Poi andavamo sempre al Paganini, eravamo tutti entusiasti di Govi. Mio padre lo
frequentava molto, del resto i miei genitori avevano una vita mondana molto
intensa a causa del lavoro di mio padre. Ricordo che c'era un podestà che si
chiamava Broccardi. E ho una fotografia in piazza della Vittoria per la Festa
dello Statuto, con me e mio fratello piccolini sotto il palco della cerimonia.
Gilberto Govi era comunque molto amato, e anche dopo che ci siamo trasferiti a
Roma, in famiglia è rimasto sempre un modo di dire: "e zu aegua!",
che diceva Govi quando succedevano imprevisti o piccole cose sgradevoli una
dopo l'altra".
A Roma risulta poi aver
fatto la Resistenza tra i Cattolici Comunisti.

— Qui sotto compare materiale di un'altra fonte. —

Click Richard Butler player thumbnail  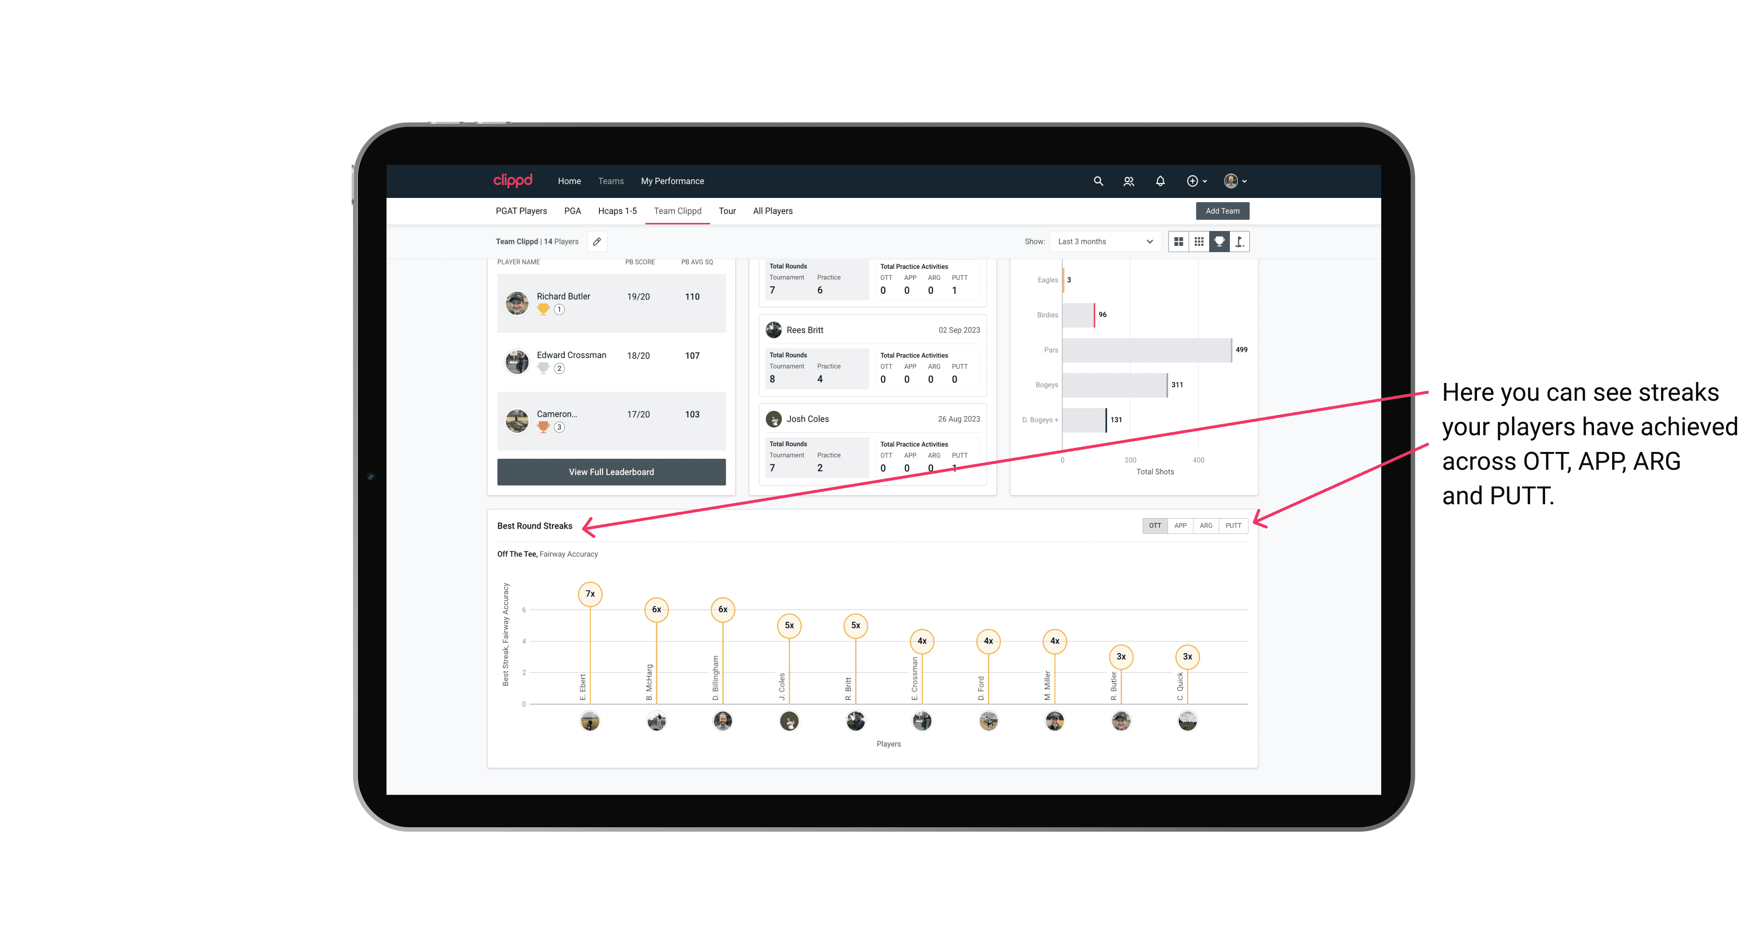517,301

"Ero molto amico di Silvio D'Amico, che con Ossicini aveva
fondato in clandestinità il gruppo partigiano dei Cattolici Comunisti. Io ero
simpatizzante e lo seguii. Mi fece fare anche un'impresa, che poi racconta nel
libro L'isola Tiberina:
siccome parlavo un po' tedesco, andai a prendere dalle mani tedesche un
generale italiano. Era prima delle Fosse Ardeatine. Ma quando uscii dall'Hotel
Excelsior col generale, mi disse: hai avuto un bel coraggio!"
E subito dopo la guerra
iniziò la sua attività di critico.
"Avevo cominciato al “Il Tempo” occupandomi di teatro. Esordii come
critico cinematografico quando il titolare, Luigi Chiarelli, si ammalò di
cuore, e il direttore Angiolini chiese a D'Amico un consiglio per trovare un
vice: lui suggerì me e cominciai così nel 1947, con un regolare contratto. E'
il lavoro che faccio ancora adesso: non ho fatto molta carriera"
L'amicizia con D'Amico fu
importante...
"D'Amico fu la persona che disse ai miei genitori: non
fategli fare l'avvocato, lasciatelo seguire l'attività giornalistica. Io
studiavo giurisprudenza e si pensava che avrei fatto l'avvocato, come un mio
zio bolognese che aveva uno studio importante. Nel frattempo, mio padre era
andato in pensione e aveva cominciato a produrre alcuni film, tutti piuttosto
buoni, come Le miserie del
signor Travet di Soldati, Notte di tempesta di Franciolini e Ultimo amore di Luigi Chiarini. Mi occupavo già di
cinema, ma fu in quell'occasione che conobbi ad esempio Mario Soldati, oppure
Sordi: abitavamo in via Malta e un giorno arrivò nel giardino della villa un
ragazzotto che si chiamava Alberto Sordi, e mio padre disse ma sì, prendiamolo
per una particina!".
Ha poi avuto ancora rapporti
con Genova? Ad esempio, con Padre Arpa.
"Ho lavorato con lui solo dopo che era venuto via da Genova e
si era trasferito a Roma. Mio fratello, Brunello, invece veniva spesso perché
aveva sposato una genovese, Ludovica Spingardi. Brunello frequentava molto
Genova negli anni '50. Fu appunto lui a presentare Federico Fellini a Padre
Arpa: che poi, com'è noto, ebbe modo di difenderlo in molte occasioni".